=== 課題用データ ===
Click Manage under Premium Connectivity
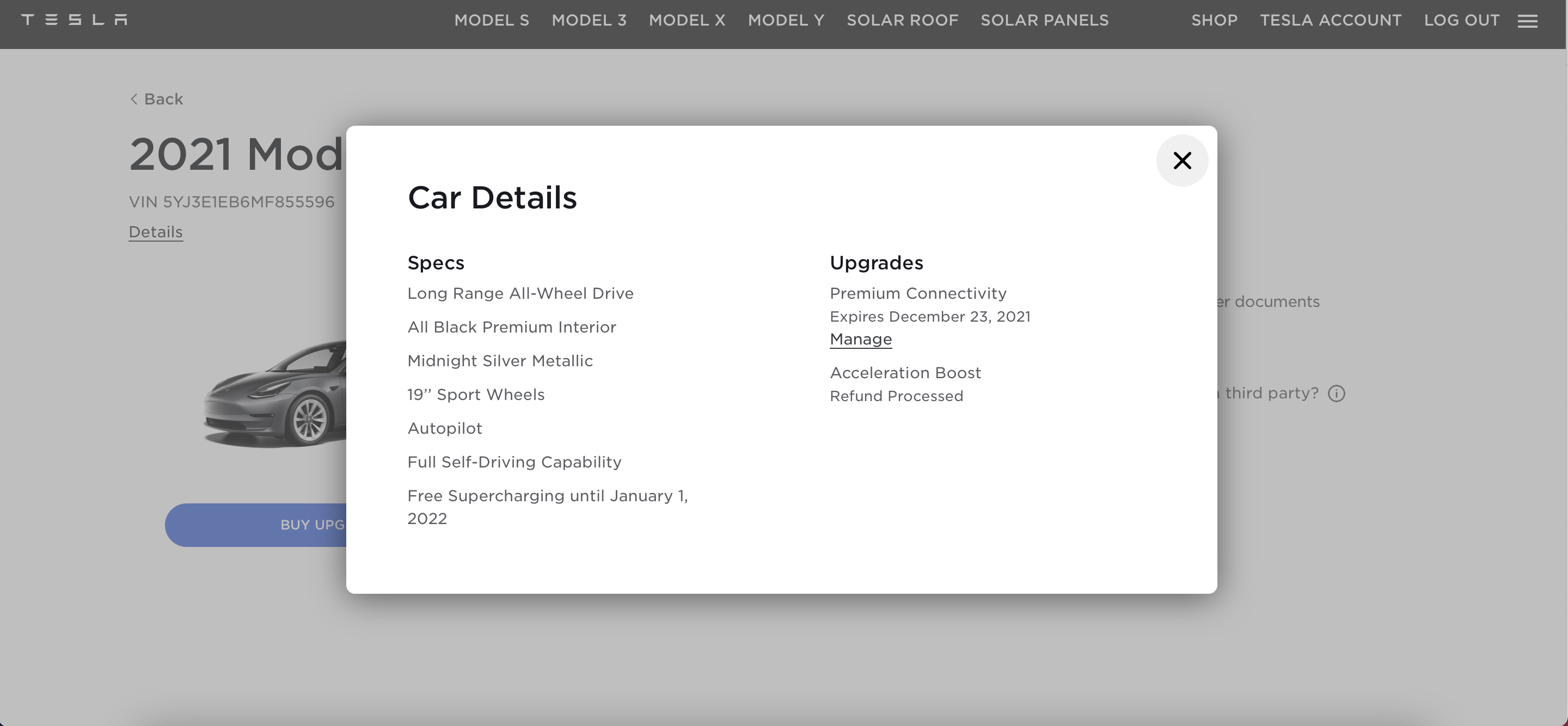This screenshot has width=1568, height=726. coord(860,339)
===
=== 課題用データ ===
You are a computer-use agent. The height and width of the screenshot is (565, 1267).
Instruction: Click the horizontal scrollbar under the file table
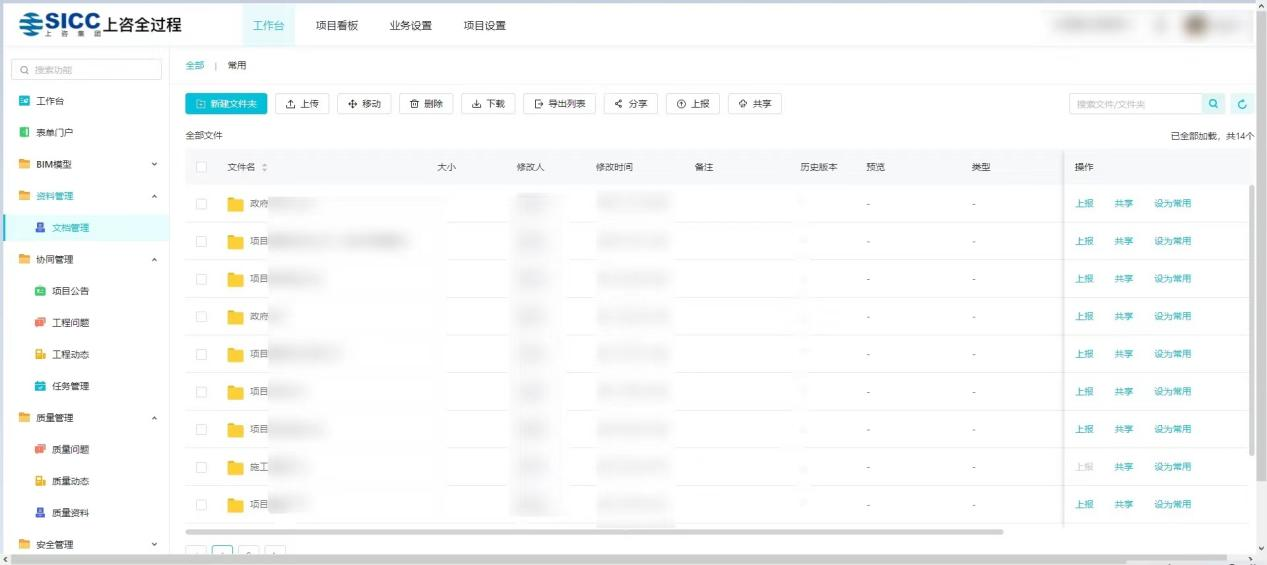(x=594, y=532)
===
**作成するもの**
「You are a computer-use」を含む行から始め、「(x=594, y=532)」を含む行までを、両端も含めて番号付きリストに並べる。空行は除き、画像は答えに入れないこと。

**解答**
1. You are a computer-use agent. The height and width of the screenshot is (565, 1267).
2. Instruction: Click the horizontal scrollbar under the file table
3. (x=594, y=532)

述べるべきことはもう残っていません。